* **DO THIS**
Arrange every line of the listing below as a numbered list, leaving out any blank lines.

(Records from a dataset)
- - - - - - -

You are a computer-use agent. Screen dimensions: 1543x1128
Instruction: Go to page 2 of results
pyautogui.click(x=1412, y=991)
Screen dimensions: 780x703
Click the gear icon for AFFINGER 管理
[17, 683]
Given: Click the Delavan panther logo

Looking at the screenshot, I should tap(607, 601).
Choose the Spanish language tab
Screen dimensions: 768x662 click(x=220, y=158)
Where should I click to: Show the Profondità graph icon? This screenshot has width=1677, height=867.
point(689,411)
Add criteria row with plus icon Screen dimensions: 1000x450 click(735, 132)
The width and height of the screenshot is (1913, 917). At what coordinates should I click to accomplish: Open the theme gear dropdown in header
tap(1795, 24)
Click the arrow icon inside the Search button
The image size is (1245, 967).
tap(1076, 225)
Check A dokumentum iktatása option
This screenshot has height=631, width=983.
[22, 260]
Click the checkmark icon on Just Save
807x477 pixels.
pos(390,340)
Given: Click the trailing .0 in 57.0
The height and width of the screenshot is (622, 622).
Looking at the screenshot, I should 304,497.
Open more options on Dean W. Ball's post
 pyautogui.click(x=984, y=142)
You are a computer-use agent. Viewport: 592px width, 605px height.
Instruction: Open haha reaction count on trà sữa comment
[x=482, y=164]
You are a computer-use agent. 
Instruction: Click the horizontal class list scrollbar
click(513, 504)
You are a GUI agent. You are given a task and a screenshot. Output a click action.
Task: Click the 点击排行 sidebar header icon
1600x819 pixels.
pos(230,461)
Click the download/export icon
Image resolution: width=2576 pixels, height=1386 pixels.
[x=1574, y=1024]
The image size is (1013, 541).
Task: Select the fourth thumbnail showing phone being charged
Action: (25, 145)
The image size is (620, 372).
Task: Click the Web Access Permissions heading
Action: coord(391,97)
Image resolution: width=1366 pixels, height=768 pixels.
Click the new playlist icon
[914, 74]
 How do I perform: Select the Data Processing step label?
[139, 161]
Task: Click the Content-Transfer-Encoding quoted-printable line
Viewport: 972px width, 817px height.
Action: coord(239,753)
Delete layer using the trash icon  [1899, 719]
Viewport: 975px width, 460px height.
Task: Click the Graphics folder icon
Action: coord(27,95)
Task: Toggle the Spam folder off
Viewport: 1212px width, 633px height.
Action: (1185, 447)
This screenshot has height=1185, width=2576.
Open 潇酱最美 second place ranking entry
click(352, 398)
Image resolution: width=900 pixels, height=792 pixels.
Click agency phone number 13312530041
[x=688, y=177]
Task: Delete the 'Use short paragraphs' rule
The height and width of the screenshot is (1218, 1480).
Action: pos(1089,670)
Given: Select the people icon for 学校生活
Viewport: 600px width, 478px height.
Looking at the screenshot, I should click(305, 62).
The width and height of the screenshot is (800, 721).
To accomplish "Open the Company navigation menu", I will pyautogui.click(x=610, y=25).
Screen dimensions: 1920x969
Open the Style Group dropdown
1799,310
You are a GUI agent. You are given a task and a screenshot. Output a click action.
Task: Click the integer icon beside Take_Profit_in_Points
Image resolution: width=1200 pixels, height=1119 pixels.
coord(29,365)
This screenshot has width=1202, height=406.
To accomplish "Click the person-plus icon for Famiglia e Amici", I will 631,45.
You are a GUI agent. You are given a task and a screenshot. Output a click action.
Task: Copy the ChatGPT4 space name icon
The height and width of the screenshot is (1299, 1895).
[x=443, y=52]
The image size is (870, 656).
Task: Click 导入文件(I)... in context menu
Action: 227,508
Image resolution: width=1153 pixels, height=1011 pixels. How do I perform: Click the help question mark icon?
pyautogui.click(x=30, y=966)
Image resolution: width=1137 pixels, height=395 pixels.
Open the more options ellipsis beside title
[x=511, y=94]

- - - - - - -

* **RESPONSE TO THE EXERCISE**
1. You are a computer-use agent. Screen dimensions: 1543x1128
2. Instruction: Go to page 2 of results
3. pyautogui.click(x=1412, y=991)
4. Screen dimensions: 780x703
5. Click the gear icon for AFFINGER 管理
6. [17, 683]
7. Given: Click the Delavan panther logo
8. Looking at the screenshot, I should tap(607, 601).
9. Choose the Spanish language tab
10. Screen dimensions: 768x662 click(x=220, y=158)
11. Where should I click to: Show the Profondità graph icon? This screenshot has width=1677, height=867.
12. point(689,411)
13. Add criteria row with plus icon Screen dimensions: 1000x450 click(735, 132)
14. The width and height of the screenshot is (1913, 917). At what coordinates should I click to accomplish: Open the theme gear dropdown in header
15. tap(1795, 24)
16. Click the arrow icon inside the Search button
17. The image size is (1245, 967).
18. tap(1076, 225)
19. Check A dokumentum iktatása option
20. This screenshot has height=631, width=983.
21. [22, 260]
22. Click the checkmark icon on Just Save
23. 807x477 pixels.
24. pos(390,340)
25. Given: Click the trailing .0 in 57.0
26. The height and width of the screenshot is (622, 622).
27. Looking at the screenshot, I should 304,497.
28. Open more options on Dean W. Ball's post
29.  pyautogui.click(x=984, y=142)
30. You are a computer-use agent. Viewport: 592px width, 605px height.
31. Instruction: Open haha reaction count on trà sữa comment
32. [x=482, y=164]
33. You are a computer-use agent. 
34. Instruction: Click the horizontal class list scrollbar
35. click(513, 504)
36. You are a GUI agent. You are given a task and a screenshot. Output a click action.
37. Task: Click the 点击排行 sidebar header icon
38. 1600x819 pixels.
39. pos(230,461)
40. Click the download/export icon
41. Image resolution: width=2576 pixels, height=1386 pixels.
42. [x=1574, y=1024]
43. The image size is (1013, 541).
44. Task: Select the fourth thumbnail showing phone being charged
45. Action: (25, 145)
46. The image size is (620, 372).
47. Task: Click the Web Access Permissions heading
48. Action: coord(391,97)
49. Image resolution: width=1366 pixels, height=768 pixels.
50. Click the new playlist icon
51. [914, 74]
52.  How do I perform: Select the Data Processing step label?
53. [139, 161]
54. Task: Click the Content-Transfer-Encoding quoted-printable line
55. Viewport: 972px width, 817px height.
56. Action: coord(239,753)
57. Delete layer using the trash icon  [1899, 719]
58. Viewport: 975px width, 460px height.
59. Task: Click the Graphics folder icon
60. Action: coord(27,95)
61. Task: Toggle the Spam folder off
62. Viewport: 1212px width, 633px height.
63. Action: (1185, 447)
64. This screenshot has height=1185, width=2576.
65. Open 潇酱最美 second place ranking entry
66. click(352, 398)
67. Image resolution: width=900 pixels, height=792 pixels.
68. Click agency phone number 13312530041
69. [x=688, y=177]
70. Task: Delete the 'Use short paragraphs' rule
71. The height and width of the screenshot is (1218, 1480).
72. Action: pos(1089,670)
73. Given: Select the people icon for 学校生活
74. Viewport: 600px width, 478px height.
75. Looking at the screenshot, I should click(305, 62).
76. The width and height of the screenshot is (800, 721).
77. To accomplish "Open the Company navigation menu", I will pyautogui.click(x=610, y=25).
78. Screen dimensions: 1920x969
79. Open the Style Group dropdown
80. 1799,310
81. You are a GUI agent. You are given a task and a screenshot. Output a click action.
82. Task: Click the integer icon beside Take_Profit_in_Points
83. Image resolution: width=1200 pixels, height=1119 pixels.
84. coord(29,365)
85. This screenshot has width=1202, height=406.
86. To accomplish "Click the person-plus icon for Famiglia e Amici", I will 631,45.
87. You are a GUI agent. You are given a task and a screenshot. Output a click action.
88. Task: Copy the ChatGPT4 space name icon
89. The height and width of the screenshot is (1299, 1895).
90. [x=443, y=52]
91. The image size is (870, 656).
92. Task: Click 导入文件(I)... in context menu
93. Action: 227,508
94. Image resolution: width=1153 pixels, height=1011 pixels. How do I perform: Click the help question mark icon?
95. pyautogui.click(x=30, y=966)
96. Image resolution: width=1137 pixels, height=395 pixels.
97. Open the more options ellipsis beside title
98. [x=511, y=94]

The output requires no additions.